Beijing has slammed the new US alliance with Australia and Britain, under which Canberra will acquire nuclear submarine technology, as an “extremely irresponsible” threat to regional stability.
The agreement “seriously undermines regional peace and stability and intensifies the arms race”, Chinese foreign ministry spokesman Zhao Lijian told a regular press briefing on Thursday.
The Western allies did not mention China when unveiling the submarine deal on Wednesday (US time), but their intent was clear, with each referring to regional security concerns.
The announcement comes as Australia has been boosting defence spending with a wary eye on a rapidly rising and more assertive China.
The alliance is seen as a bid to offset China’s growing economic and military reach in the Asia-Pacific region.
“The export of highly sensitive nuclear submarine technology by the United States and Britain to Australia once again proves that they use nuclear exports as a tool of geopolitical games and adopt double standards, which is extremely irresponsible,” Mr Zhao said.

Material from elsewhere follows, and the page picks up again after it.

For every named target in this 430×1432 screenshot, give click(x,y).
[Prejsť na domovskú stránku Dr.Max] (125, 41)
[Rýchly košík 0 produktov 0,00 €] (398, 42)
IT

He added that the deal gave regional countries “reason to question Australia’s sincerity in abiding by its nuclear non-proliferation commitments”.
He urged the Western allies to “abandon their outdated Cold War zero-sum thinking” or risk “shooting themselves in the foot”.
‘We are prepared to act to meet the common danger’: Abbott
Former Liberal prime minister Tony Abbott described the new submarine deal as a brave decision, overturning decades of strategic caution.
“This is the biggest decision that any Australian government has made in decades,” he told Sky News
“It’s an important decision because it indicates that we are going to stand shoulder to shoulder with the United States and the United Kingdom in meeting the great strategic challenge of our time, which obviously, is China.
“We will be a much safer and stronger country as a result of this historic decision.”
Mr Abbott warned about China’s growing influence in the Asia-Pacific, describing the nation as a common danger for Australia and its allies.
“I don’t think people have quite worked out yet, just how massive the Chinese military machine has become. In sheer numbers, the Chinese fleet is now much larger than the US fleet in terms of missiles,” he said.
“China has an extraordinary capability to strike targets in the western Pacific.
“And the best way to ensure that the unthinkable remains the unlikely is to be prepared for the worst and what Australia indicated today, along with our great partners, the United States and Britain, we are prepared to act to meet the common danger. The danger is real. We have to meet it.”
However, former Labor prime minister Kevin Rudd, who is also president of the Asia Society, cautioned the Morrison government against direct criticism of China.
“It is too overt in the way in which it uses its language on these questions,” Mr Rudd told 730.
“It is far better that we develop our kit and equipment as Australia, around a range of contingencies and not engage in loose public rhetorical language about it being directed against one country or another.”
Mr Rudd argued that approach risked compounding Australia’s problems with China, rather than minimising them.
The relationship between the two countries has become increasingly volatile since Australia called for an inquiry into the origins of the COVID-19 pandemic, with the Chinese government subsequently blocking or limiting a growing number of Australian exports.
“The question for Australia is — are you going be an intelligent ally in response to that and develop the capabilities able to defend Australia against a range of contingencies, assist our allies as needed?” Mr Rudd said.
“Or are we going to be an unintelligent ally, take out a megaphone and broadcast an assault against Beijing rhetorically any day of the week, and therefore as a consequence paint a very large target on our forehead?”